3.3 A hanseníase em Uberlândia: espaço e doença

3.3.3 O Programa de Controle da Hanseníase em Uberlândia

Com a municipalização do Programa de Hanseníase a partir de 1993, as atribuições em relação ao combate dessa doença continuaram centralizadas na Unidade Básica de Saúde Martins até 1999, quando o serviço foi descentralizado com o objetivo de atender o paciente próximo a sua residência, o que facilitaria o retorno com regularidade e impediria o abandono. Em busca de maior eficiência, é inserida no programa uma equipe multiprofissional, formada por médicos, assistentes sociais, enfermeiras e fisioterapeutas, com treinamento específico oferecido pela Secretaria Estadual de Saúde. Inicialmente, contavam com diversas unidades pertencentes à Universidade Federal de Uberlândia, porém, várias delas foram fechadas,

restando apenas o Ambulatório Amélio Marques (Campus Umuarama) e o Centro Saúde Escola Jaraguá.

Hoje, o Programa de Hanseníase possui uma Coordenação sediada na Vigilância Epidemiológica da Secretaria Municipal de Saúde que normatiza e supervisiona as ações de controle. Por ser doença de notificação compulsória, os dados são coletados em formulários próprios e encaminhados para a Secretaria Estadual de Saúde, que os remete para o Ministério da Saúde, tendo como objetivos:

a) Diagnosticar precocemente todos os casos novos esperados de portadores de Hanseníase, de maneira que 90% destes sejam diagnosticados antes do aparecimento de deformidades físicas;

b) Tratar regularmente com esquema poliquimioterapia todos os casos diagnosticados;

c) Desenvolver ações que garantam a prevenção das incapacidades; d) Dar alta por cura a pelo menos 80% dos casos que iniciaram tratamento; e) Reduzir em 15 a 20% ao ano a taxa de prevalência;

f) Fazer exame dermato-neurológico dos contatos dos portadores de Hanseníase; g) Promover ações de Educação em Saúde nas Unidades de Saúde, com familiares

e na comunidade a fim de amenizar o preconceito ainda existente (UBERLÂNDIA, 2003, p.1).
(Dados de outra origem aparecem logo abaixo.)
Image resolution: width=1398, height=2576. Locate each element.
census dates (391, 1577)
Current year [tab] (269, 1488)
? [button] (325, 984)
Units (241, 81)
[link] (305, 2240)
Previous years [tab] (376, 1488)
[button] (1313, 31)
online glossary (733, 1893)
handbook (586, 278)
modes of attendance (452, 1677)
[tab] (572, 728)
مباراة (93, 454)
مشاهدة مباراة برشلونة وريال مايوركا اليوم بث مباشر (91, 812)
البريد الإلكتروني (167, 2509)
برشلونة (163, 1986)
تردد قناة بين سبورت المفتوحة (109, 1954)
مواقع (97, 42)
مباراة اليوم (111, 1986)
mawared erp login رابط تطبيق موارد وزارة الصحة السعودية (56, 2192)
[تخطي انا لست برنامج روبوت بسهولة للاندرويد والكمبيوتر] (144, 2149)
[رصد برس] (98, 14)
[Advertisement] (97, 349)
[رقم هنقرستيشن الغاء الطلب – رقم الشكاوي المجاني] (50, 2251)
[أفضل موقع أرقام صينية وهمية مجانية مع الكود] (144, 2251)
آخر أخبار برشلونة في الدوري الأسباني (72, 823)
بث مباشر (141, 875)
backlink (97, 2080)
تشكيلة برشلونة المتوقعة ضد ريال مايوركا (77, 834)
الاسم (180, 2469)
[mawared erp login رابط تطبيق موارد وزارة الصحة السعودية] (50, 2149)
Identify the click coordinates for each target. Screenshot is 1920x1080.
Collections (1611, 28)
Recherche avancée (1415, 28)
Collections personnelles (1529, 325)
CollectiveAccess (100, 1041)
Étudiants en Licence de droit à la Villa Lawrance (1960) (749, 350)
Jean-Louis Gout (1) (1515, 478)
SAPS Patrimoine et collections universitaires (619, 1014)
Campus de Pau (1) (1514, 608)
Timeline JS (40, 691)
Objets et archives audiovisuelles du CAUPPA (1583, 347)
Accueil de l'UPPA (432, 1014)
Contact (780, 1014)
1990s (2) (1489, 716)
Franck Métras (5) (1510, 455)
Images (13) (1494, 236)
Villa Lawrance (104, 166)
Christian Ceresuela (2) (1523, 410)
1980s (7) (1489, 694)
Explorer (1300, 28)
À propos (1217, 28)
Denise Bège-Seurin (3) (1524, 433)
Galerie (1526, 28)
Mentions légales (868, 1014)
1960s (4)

O Programa ainda apresenta as Unidades de Saúde e consultórios particulares que oferecem atendimento a casos de hanseníase, que estão assim distribuídos:

 Distrito Leste: Ambulatório Amélio Marques – UFU – Bairro Umuarama e UAI Anice Dib Janete – Bairro Tibery;

 Distrito Oeste: Centro de Saúde Escola Jaraguá – Bairro Jaraguá e UAI Dr. Domingos Pimentel de Ulhôa – Bairro Luizote;

 Distrito Central: Consultório Particular Dr. José Joaquim – Bairro Martins e Dra. Isabela Maria Bernardes Goulart – Bairro Lídice;

 Distrito Sul: U.B.S. Dr. Virgílio Mineiro – Bairro Lagoinha e U.B.S. Rofles Cecílio – Bairro São Jorge.

Buscando uma melhor eficiência das ações, a equipe de assistência social elaborou um Projeto do Serviço Social que tem como objetivo geral socializar as informações sobre a Hanseníase em seus aspectos psicossociais, através de palestras e atividades de educação em saúde para toda a comunidade, visando orientação sobre a prevenção, a doença e o tratamento, assim como sensibilizar quanto à desmistificação do estereótipo da hanseníase (UBERLÂNDIA, 2003,anexo 1).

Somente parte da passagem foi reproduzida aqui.